Vivi, em face dessas e doutras constatações, momento de intensa ebulição mental; desejei, muito, ter tempo para me aposentar, deixar o proscênio, partir para outras atividades: escrever, ensinar, fazer programa de radio ( minha verdadeira paixão), cuidar de mim e da minha família. Mas, por não ter tempo, tive que perseverar. Hoje, passados três anos, estou mais assentado, mais ajustado com o meio, razão pela qual posso dizer que estou feliz, porque estou em paz e tranquilo em relação a muitas das questões que me afligiram.

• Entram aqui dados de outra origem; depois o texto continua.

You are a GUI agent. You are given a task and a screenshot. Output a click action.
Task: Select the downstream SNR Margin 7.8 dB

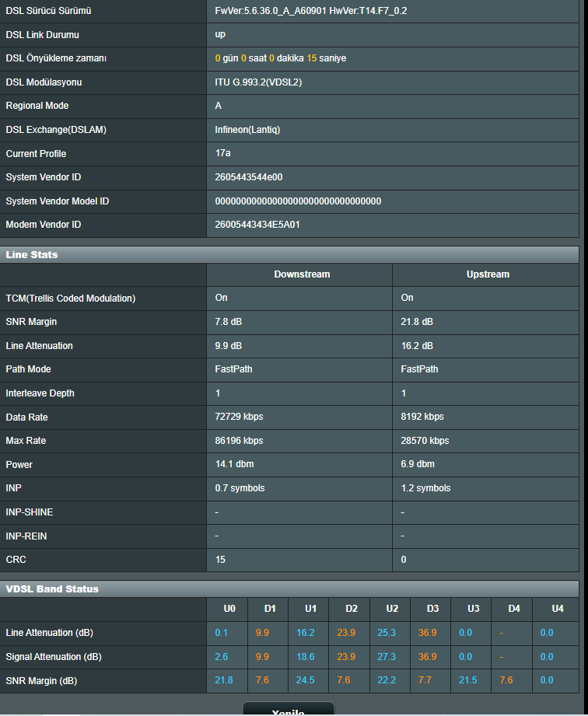pyautogui.click(x=229, y=322)
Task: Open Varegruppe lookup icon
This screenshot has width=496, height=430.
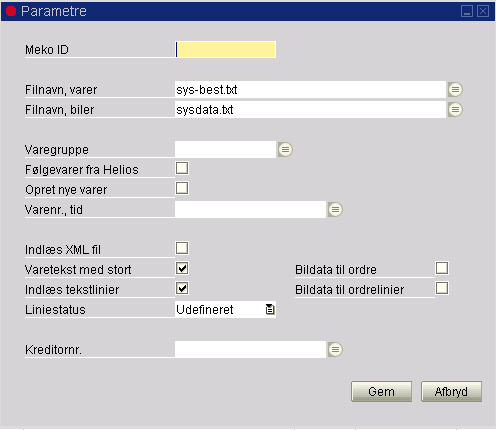Action: tap(285, 150)
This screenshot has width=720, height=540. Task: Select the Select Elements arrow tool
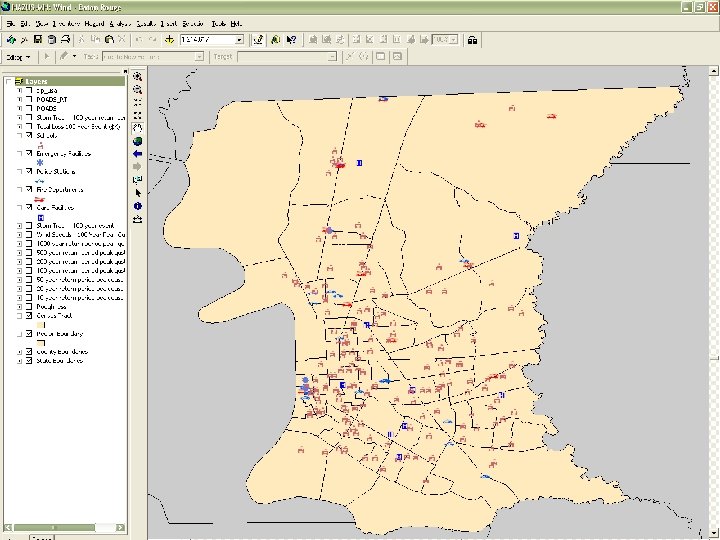tap(137, 192)
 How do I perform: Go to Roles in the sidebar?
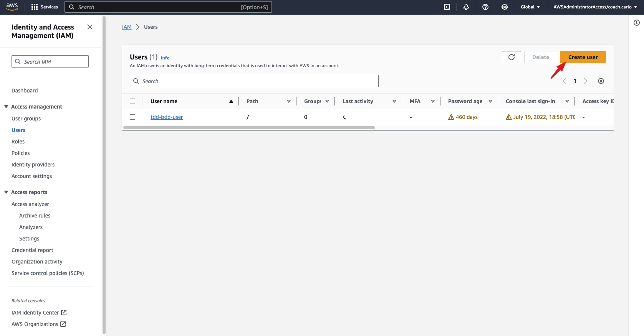(18, 142)
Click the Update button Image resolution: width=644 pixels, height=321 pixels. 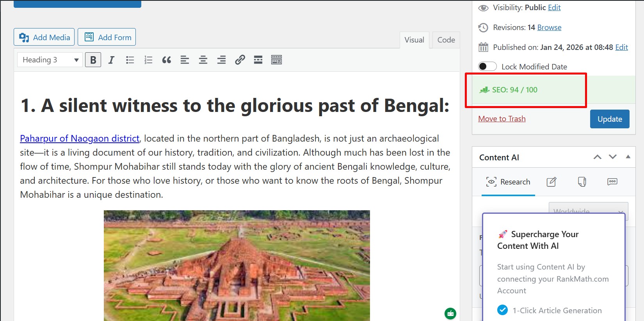(x=609, y=119)
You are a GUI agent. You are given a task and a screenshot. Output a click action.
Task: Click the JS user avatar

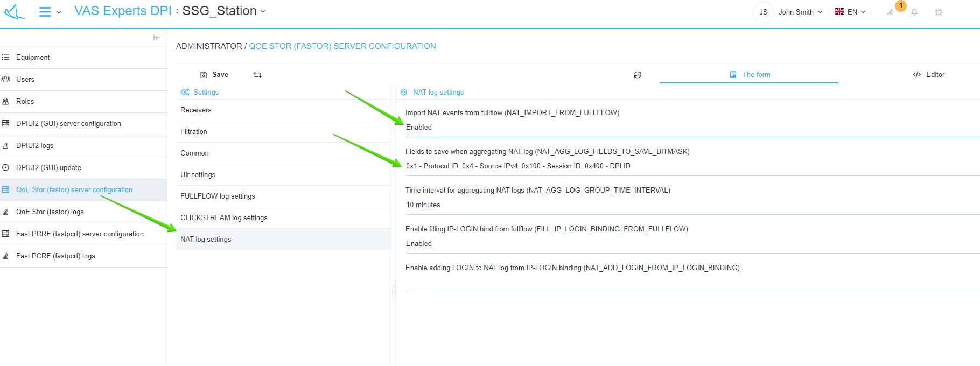point(763,12)
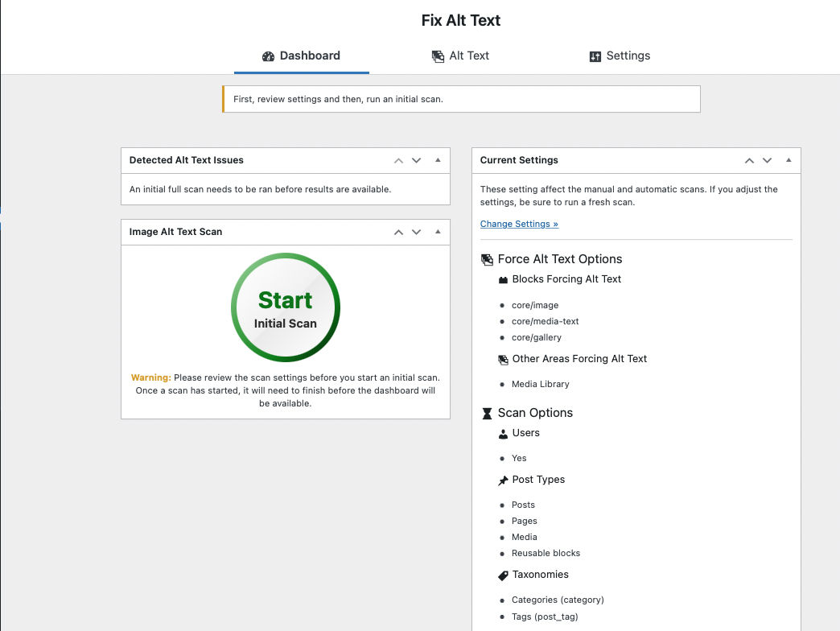Open the Change Settings link
This screenshot has width=840, height=631.
tap(519, 224)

Com o passar dos dias claro, fui me adaptando, fui participando mais intensamente dos debates, fui me enturmando, perdendo o receio de que, por ter assumido o desembargo precedido de má fama, pudessem me tratar com indiferença. Hoje posso dizer que já vou para as sessões de julgamento em paz, com tranquilidade, por isso, nos dias presentes, estou, sim, mais leve e mais solto, disposto a seguir adiante, dando a minha contribuição aos julgamentos, fazendo a minha parte, perseverando nos meus argumentos, defendendo as minhas teses, expondo, com coragem e sem receio, as minhas posições acerca dos temas mais polêmicos, sempre com o necessário equilíbrio e, fundamentalmente, respeitando os que pensam diferente de mim, como tem ocorrido nas Câmaras Criminais Reunidas, onde, em face de alguns temas, tenho permanecido praticamente isolado.

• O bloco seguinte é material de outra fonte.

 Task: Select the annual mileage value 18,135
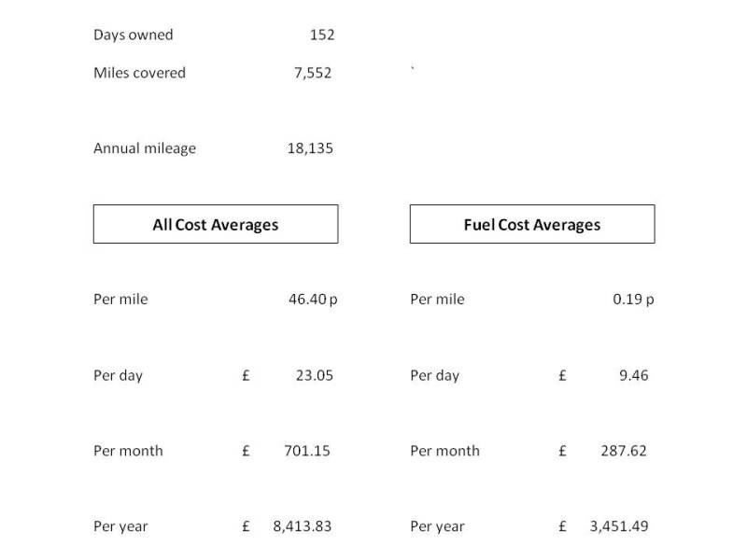click(310, 147)

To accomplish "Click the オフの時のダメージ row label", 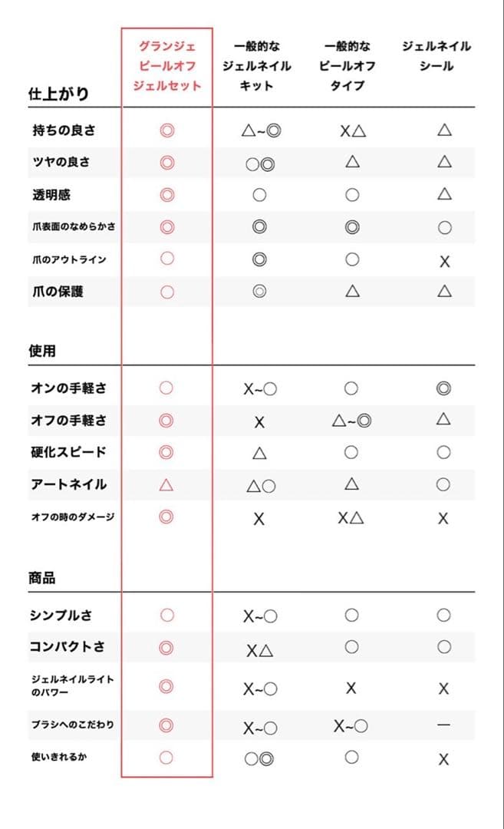I will [72, 517].
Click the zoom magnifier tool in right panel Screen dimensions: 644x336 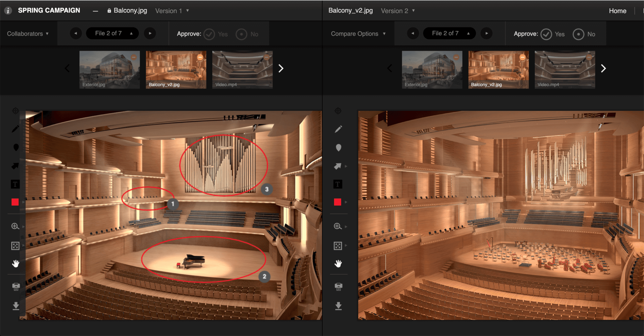pyautogui.click(x=338, y=226)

Envolto nos últimos meses com o estudo da filosofia, anoto, com Epicuro ( 341-270 a.C.), que a paz e a tranquilidade que tenho hoje sedimentadas em mim, são a razão maior da minha felicidade, sob o ponto de vista profissional, vez que, na minha vida pessoal, eu nunca deixei de ser feliz.
Agora, alcançando esse nível de tranquilidade, sinto-me em condições de seguir adiante. Vou até não sei quando. Quando eu tiver tempo de me aposentar, conversarei com a minha família para tomar uma decisão. Se tiver com que empregar o meu tempo, sendo útil à sociedade em outra atividade, acho que o caminho será a aposentadoria, inexoravelmente.
Mas, como Heráclito ( viveu por volta de 500 a.C), vou deixar fluir, vou seguindo a onda, vou construindo o que posso construir, na certeza de que não deixarei nenhum retrato na galeria dos imortais, mas vou deixar a minha história construída e sedimentada com base na dignidade e no destemor com que sempre emoldurei as minhas posições.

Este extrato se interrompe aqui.